WHAT IS EXPECTED
Retype each of the following lines precisely as it appears, keeping every character, number, and symbol unchanged.

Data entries

******

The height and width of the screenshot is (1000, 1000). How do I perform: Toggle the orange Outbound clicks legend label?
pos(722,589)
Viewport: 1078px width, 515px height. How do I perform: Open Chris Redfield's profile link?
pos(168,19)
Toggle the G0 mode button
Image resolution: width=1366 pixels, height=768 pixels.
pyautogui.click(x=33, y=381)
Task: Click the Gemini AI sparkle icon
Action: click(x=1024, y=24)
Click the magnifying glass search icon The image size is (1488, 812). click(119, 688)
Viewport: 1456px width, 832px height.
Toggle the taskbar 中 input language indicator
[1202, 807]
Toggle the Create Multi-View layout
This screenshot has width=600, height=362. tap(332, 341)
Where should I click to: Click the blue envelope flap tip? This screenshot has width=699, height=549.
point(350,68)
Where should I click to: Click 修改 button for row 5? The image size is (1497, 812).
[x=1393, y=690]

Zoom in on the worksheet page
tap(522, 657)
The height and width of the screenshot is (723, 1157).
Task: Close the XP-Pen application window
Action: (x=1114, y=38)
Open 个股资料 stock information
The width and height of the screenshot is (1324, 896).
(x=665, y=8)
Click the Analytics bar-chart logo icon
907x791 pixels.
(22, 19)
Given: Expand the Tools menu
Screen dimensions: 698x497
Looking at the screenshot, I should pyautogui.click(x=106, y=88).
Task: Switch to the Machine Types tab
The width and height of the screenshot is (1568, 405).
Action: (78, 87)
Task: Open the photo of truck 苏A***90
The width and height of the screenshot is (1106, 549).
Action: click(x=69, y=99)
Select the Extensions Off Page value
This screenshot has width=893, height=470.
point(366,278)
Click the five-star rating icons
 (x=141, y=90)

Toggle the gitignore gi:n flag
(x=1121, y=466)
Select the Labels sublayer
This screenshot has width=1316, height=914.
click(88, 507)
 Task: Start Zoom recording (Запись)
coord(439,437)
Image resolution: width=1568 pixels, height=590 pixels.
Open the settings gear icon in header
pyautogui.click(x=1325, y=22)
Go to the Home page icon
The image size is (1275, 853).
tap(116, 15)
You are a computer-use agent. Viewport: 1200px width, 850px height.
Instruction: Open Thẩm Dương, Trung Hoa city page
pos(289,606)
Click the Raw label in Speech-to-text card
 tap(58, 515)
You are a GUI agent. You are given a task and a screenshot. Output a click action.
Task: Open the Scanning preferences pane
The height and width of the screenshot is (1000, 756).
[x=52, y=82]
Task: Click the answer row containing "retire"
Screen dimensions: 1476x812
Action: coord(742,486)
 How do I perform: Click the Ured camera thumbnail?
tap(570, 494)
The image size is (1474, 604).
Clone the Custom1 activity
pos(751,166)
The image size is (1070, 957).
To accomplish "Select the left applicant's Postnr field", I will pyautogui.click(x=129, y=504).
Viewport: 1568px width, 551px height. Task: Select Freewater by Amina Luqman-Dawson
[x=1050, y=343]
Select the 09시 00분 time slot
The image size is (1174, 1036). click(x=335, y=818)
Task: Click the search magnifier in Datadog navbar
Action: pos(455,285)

******

TASK SOLUTION
The height and width of the screenshot is (1000, 1000). How do I perform: Toggle the orange Outbound clicks legend label?
pos(722,589)
Viewport: 1078px width, 515px height. How do I perform: Open Chris Redfield's profile link?
pos(168,19)
Toggle the G0 mode button
Image resolution: width=1366 pixels, height=768 pixels.
pyautogui.click(x=33, y=381)
Task: Click the Gemini AI sparkle icon
Action: click(x=1024, y=24)
Click the magnifying glass search icon The image size is (1488, 812). click(119, 688)
Viewport: 1456px width, 832px height.
Toggle the taskbar 中 input language indicator
[1202, 807]
Toggle the Create Multi-View layout
This screenshot has width=600, height=362. tap(332, 341)
Where should I click to: Click the blue envelope flap tip? This screenshot has width=699, height=549.
point(350,68)
Where should I click to: Click 修改 button for row 5? The image size is (1497, 812).
[x=1393, y=690]

Zoom in on the worksheet page
tap(522, 657)
The height and width of the screenshot is (723, 1157).
Task: Close the XP-Pen application window
Action: (x=1114, y=38)
Open 个股资料 stock information
The width and height of the screenshot is (1324, 896).
(x=665, y=8)
Click the Analytics bar-chart logo icon
907x791 pixels.
(22, 19)
Given: Expand the Tools menu
Screen dimensions: 698x497
Looking at the screenshot, I should pyautogui.click(x=106, y=88).
Task: Switch to the Machine Types tab
The width and height of the screenshot is (1568, 405).
Action: (78, 87)
Task: Open the photo of truck 苏A***90
The width and height of the screenshot is (1106, 549).
Action: click(x=69, y=99)
Select the Extensions Off Page value
This screenshot has width=893, height=470.
point(366,278)
Click the five-star rating icons
 (x=141, y=90)

Toggle the gitignore gi:n flag
(x=1121, y=466)
Select the Labels sublayer
This screenshot has width=1316, height=914.
click(88, 507)
 Task: Start Zoom recording (Запись)
coord(439,437)
Image resolution: width=1568 pixels, height=590 pixels.
Open the settings gear icon in header
pyautogui.click(x=1325, y=22)
Go to the Home page icon
The image size is (1275, 853).
tap(116, 15)
You are a computer-use agent. Viewport: 1200px width, 850px height.
Instruction: Open Thẩm Dương, Trung Hoa city page
pos(289,606)
Click the Raw label in Speech-to-text card
 tap(58, 515)
You are a GUI agent. You are given a task and a screenshot. Output a click action.
Task: Open the Scanning preferences pane
The height and width of the screenshot is (1000, 756).
[x=52, y=82]
Task: Click the answer row containing "retire"
Screen dimensions: 1476x812
Action: coord(742,486)
 How do I perform: Click the Ured camera thumbnail?
tap(570, 494)
The image size is (1474, 604).
Clone the Custom1 activity
pos(751,166)
The image size is (1070, 957).
To accomplish "Select the left applicant's Postnr field", I will pyautogui.click(x=129, y=504).
Viewport: 1568px width, 551px height. Task: Select Freewater by Amina Luqman-Dawson
[x=1050, y=343]
Select the 09시 00분 time slot
The image size is (1174, 1036). click(x=335, y=818)
Task: Click the search magnifier in Datadog navbar
Action: pos(455,285)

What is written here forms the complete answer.